Accordingly, public listed companies such as the WealthWise insurance
company need to adopt sustainability reports for various reasons as below:
Good reputation. In Ernst & Young, (2017) corporate reputation survey showed
that more than 50% of the target respondents reported sustainability reports as the
basis of improved transparency and positive deeds for the success of a public entity. A
public listed company releasing out its periodical sustainable reports has a higher
chance of been trusted by the different classes of shareholders as compared to that
does not issue out the report.

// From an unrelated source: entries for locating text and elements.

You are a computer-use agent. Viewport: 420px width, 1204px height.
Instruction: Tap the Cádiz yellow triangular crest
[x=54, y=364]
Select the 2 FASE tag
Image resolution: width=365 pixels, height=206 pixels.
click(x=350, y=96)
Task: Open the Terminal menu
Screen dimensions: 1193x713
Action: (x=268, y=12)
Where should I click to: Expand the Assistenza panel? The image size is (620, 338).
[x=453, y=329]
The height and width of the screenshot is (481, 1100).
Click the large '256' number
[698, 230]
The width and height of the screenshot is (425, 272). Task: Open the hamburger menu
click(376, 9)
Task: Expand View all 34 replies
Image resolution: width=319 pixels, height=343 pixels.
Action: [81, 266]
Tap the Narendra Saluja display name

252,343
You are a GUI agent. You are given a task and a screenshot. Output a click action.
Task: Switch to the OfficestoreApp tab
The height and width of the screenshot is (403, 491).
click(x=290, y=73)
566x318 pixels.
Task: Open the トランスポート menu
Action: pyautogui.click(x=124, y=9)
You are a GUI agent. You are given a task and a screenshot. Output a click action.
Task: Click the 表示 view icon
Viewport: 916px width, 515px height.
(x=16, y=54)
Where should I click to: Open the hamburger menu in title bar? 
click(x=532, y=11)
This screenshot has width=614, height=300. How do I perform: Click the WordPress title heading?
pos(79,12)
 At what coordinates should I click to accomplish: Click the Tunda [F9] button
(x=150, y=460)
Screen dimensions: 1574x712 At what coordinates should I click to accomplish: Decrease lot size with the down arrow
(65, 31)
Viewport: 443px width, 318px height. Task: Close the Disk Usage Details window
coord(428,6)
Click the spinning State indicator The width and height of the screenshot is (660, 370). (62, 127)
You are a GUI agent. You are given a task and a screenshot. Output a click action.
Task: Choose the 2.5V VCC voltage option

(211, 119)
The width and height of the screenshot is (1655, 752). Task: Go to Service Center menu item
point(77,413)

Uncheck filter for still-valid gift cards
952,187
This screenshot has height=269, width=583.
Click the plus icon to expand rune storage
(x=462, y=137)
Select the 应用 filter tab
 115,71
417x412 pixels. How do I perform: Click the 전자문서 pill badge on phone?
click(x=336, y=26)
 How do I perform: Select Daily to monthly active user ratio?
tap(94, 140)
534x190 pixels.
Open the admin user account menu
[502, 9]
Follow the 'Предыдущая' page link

Corporate sustainable reports help in engaging the
stakeholders in the different activities the company is engaged such as corporate social
responsibility (CSR) and in this case the stakeholders get the chance to account
support for the value creation occasion (D’Aquila, 2018).
Improved efficiency and waste reduction. According to Ernst & Young, (2017) on
the global survey of sustainability reports, indicated that decision-making process is
more efficient in such organization adapted to the sustainability reports as compared to
those do not. For the reports requires the organization to gather and collect financial
and non-financial data, this data is however used to interprets the past performance and
used as a benchmark for the coming financial year. In such the listed company gets an
easier way to budget for the future and in most cases, such budgets turn to be an exact
budget without having a midterm budget review. The exact budget improves the daily
performance of the organizations resulting in reduced product wastage (Machado &
Davim, 2016).
Engaging stakeholders and honesty. According to Ayars, (2011), companies in
the emerging world have identified the change in performance-based reporting.